A decade ago in Bush v. Gore,1 five Justices on the United States Supreme Court intervened in the 2000 presidential election to halt the counting of more than 100,000 ballots in Florida, thus delivering the presidency to the preferred candidate of America’s largest corporations–like Enron, Haliburton, Exxon-Mobil, Blackwater, AIG and Goldman Sachs. These corporations proceeded to shape public policy in significant ways, promoting financial deregulation, privatization and the spread of corporate welfare, the contracting out of warfare, and the creation of what economist James Galbraith has called a “predator state.”
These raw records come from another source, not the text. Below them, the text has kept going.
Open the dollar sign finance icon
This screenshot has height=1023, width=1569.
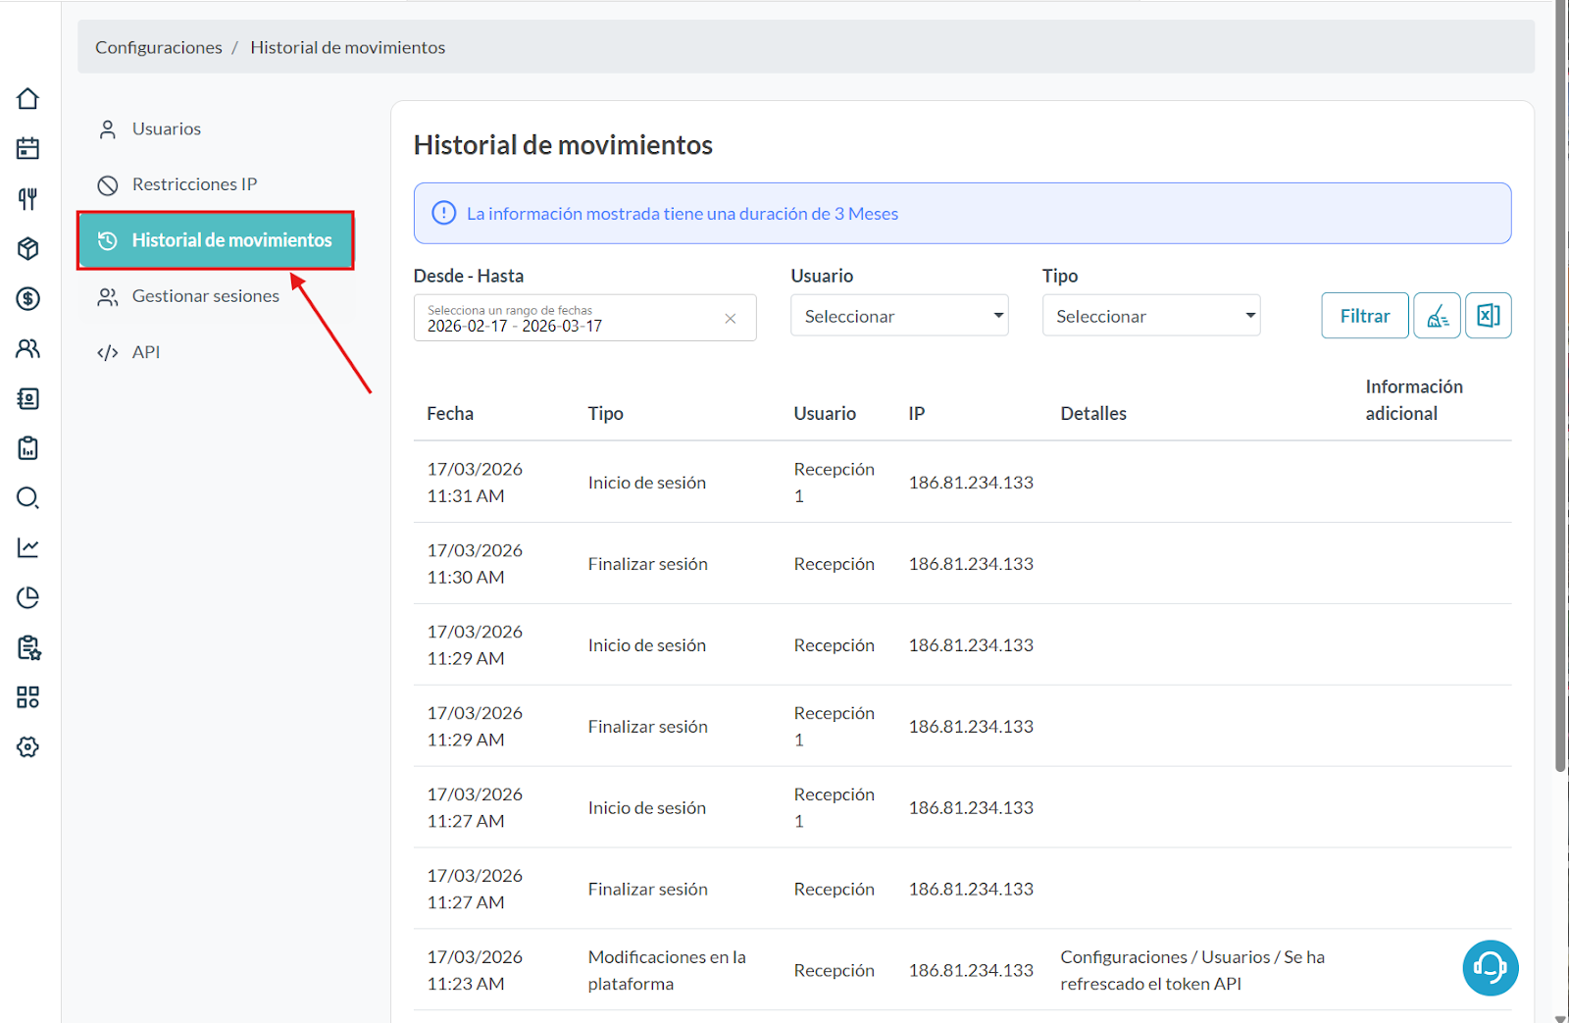[x=27, y=298]
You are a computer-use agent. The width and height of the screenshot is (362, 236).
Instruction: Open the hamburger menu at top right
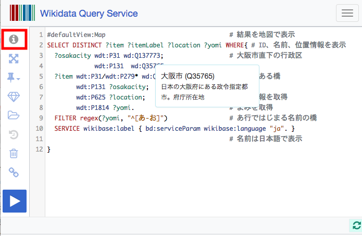pos(347,13)
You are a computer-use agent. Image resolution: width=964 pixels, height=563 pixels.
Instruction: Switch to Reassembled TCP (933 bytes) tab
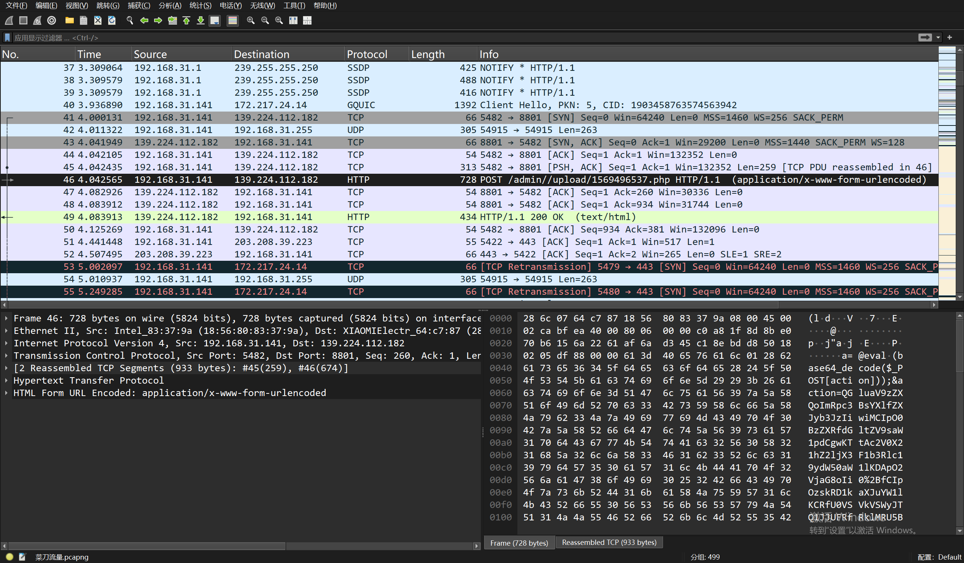609,542
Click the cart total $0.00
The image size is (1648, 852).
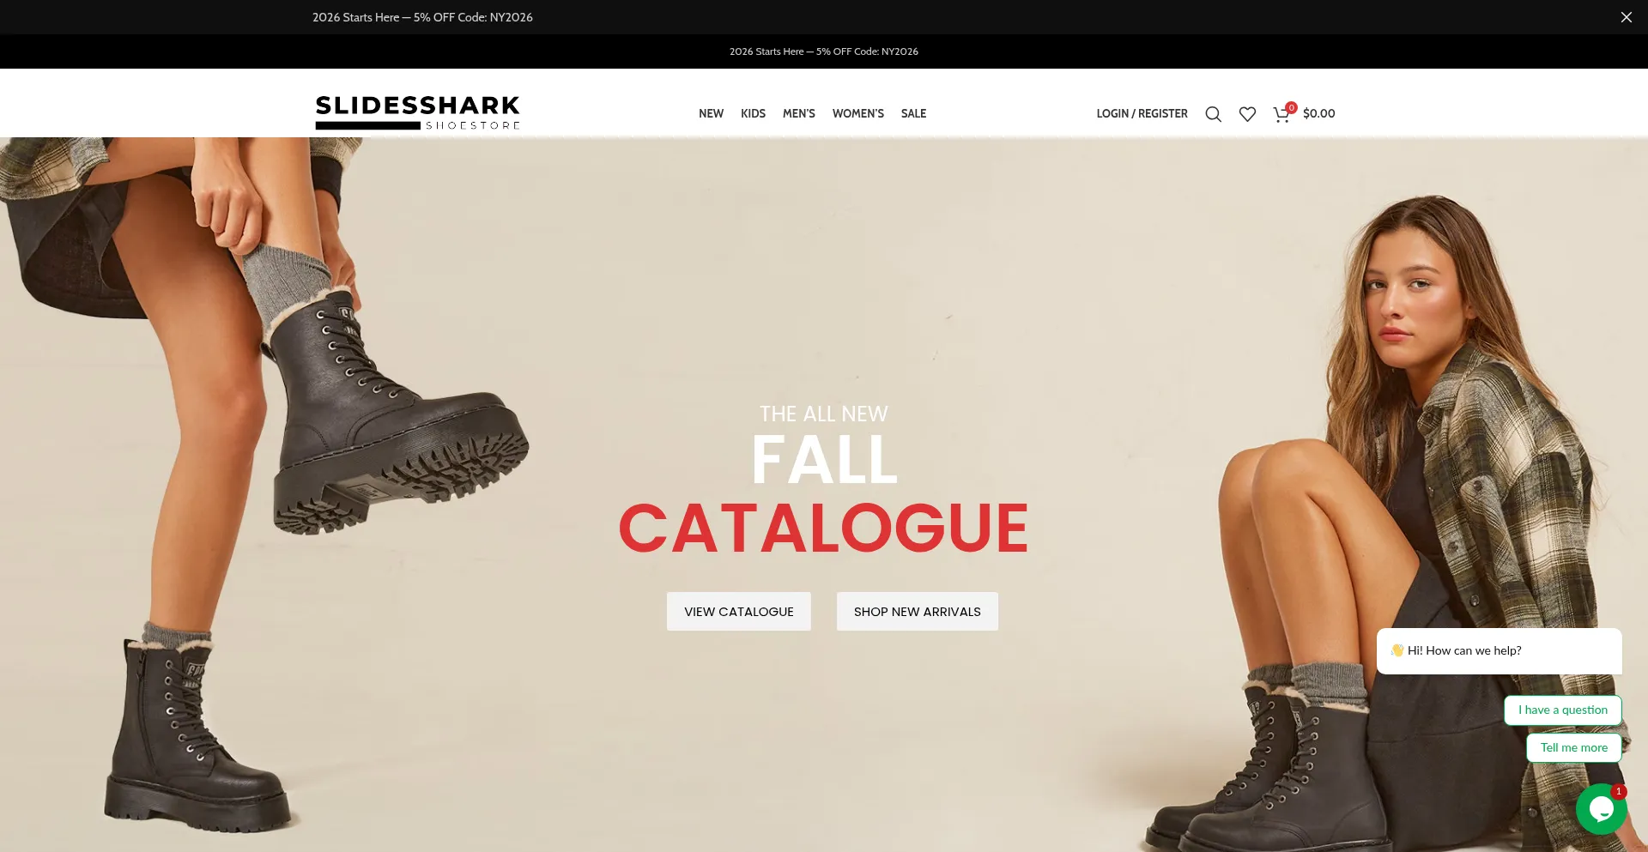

In 2010, in Citizens United v. FEC,2 a case that dealt originally with the question of whether the electioneering communications provisions of the McCain-Feingold Act apply to “pay-per-view” movies produced by not-for-profit entities, five Justices on the Court, including the two named by President Bush himself–Chief Justice John Roberts and Justice Samuel Alito–reached out to ask a question that had not been posed to them. They then answered it, announcing that private businesses – including for-profit corporations – have a right to spend as much money as they want to elect or defeat candidates in political campaigns at all levels. The decision reversed numerous Supreme Court precedents and toppled dozens of long-standing campaign finance laws at the federal and state level, clearing the field to permanently remake America’s popular democracy into something like a “corporate democracy.”
Americans across the spectrum have been startled and appalled by the Citizens United decision, which will “open the floodgates for special interests—including foreign companies—to spend without limit in our elections,” as President Obama said in his 2010 State of the Union Address. According to a Washington Post nationwide poll, more than 80% of the American people reject the Court’s conclusion that a business corporation is a member of the political community entitled to the same free speech rights as citizens.3
Yet, the Court’s watershed ruling is the logical expression of an activist pro-corporatist jurisprudence that has been bubbling up for many decades on the Court but has gained tremendous momentum over the last generation. Since the Rehnquist Court, there have been at least five justices—and sometimes more—who tilt hard to the right when it comes to a direct showdown between corporate power and the public interest. During the Roberts Court, this trend has continued and intensified. Although there is still some fluidity among the players, it is reasonable to think of a reliable “corporate bloc” as having emerged on the Court.
At the time of the 2000 presidential election, the late economist John Kenneth Galbraith likened the Rehnquist Court’s imposition of its will on the American people to a corporate Board of Directors choosing a new CEO for a mass of passive shareholders. Whereas Article II of the real Constitution provides that the president shall name Supreme Court justices with the advice and consent of the Senate, Galbraith saw that the unwritten bylaws of our country now apparently authorized the Supreme Court to name the president.
His comment, spoken half in jest, was not only a lucid predictive reading of what public policy would be like in the Bush-Cheney period, but a haunting insight about how the rule of law itself has been redefined by the Court majority’s commitment to amplifying the corporate voice, reducing corporate liability, and expanding corporate power.
For more than a century, of course, the private business corporation has been a major force in our economy and society. Because corporations are chartered by the states and interact continuously with government regulators, employees in the workplace, consumers and investors in the marketplace, and our land, air and water, they are frequently in court. When they go to the Supreme Court as parties, sometimes they win, as surely they should, and sometimes they lose, which is also to be expected.
What is striking today, however, is how often the Roberts Court, like its predecessor the Rehnquist Court, hands down counter-intuitive 5-4 victories to corporations by ignoring clear precedents, twisting statutory language and distorting legislative intent. From labor and workplace law to environmental law, from consumer regulation to tort law and the all-important election law, the conservative-tilting Court has reached out to enshrine and elevate the power of business corporations –what some people have begun to call “corporate Americans”–over the rights of the old-fashioned human beings called citizens.
With Chief Justice John Roberts and Justices Samuel Alito, Antonin Scalia, Clarence Thomas and Anthony Kennedy in the driver’s seat today, the “least dangerous” branch of government now routinely runs over our laws and our politics to clear the road for corporate interests. When it comes to political democracy and social progress, the Supreme Court today is the most dangerous branch. The road back to strong democracy requires sustained attention to how the Court is thwarting justice and the rule of law in service of corporate litigants.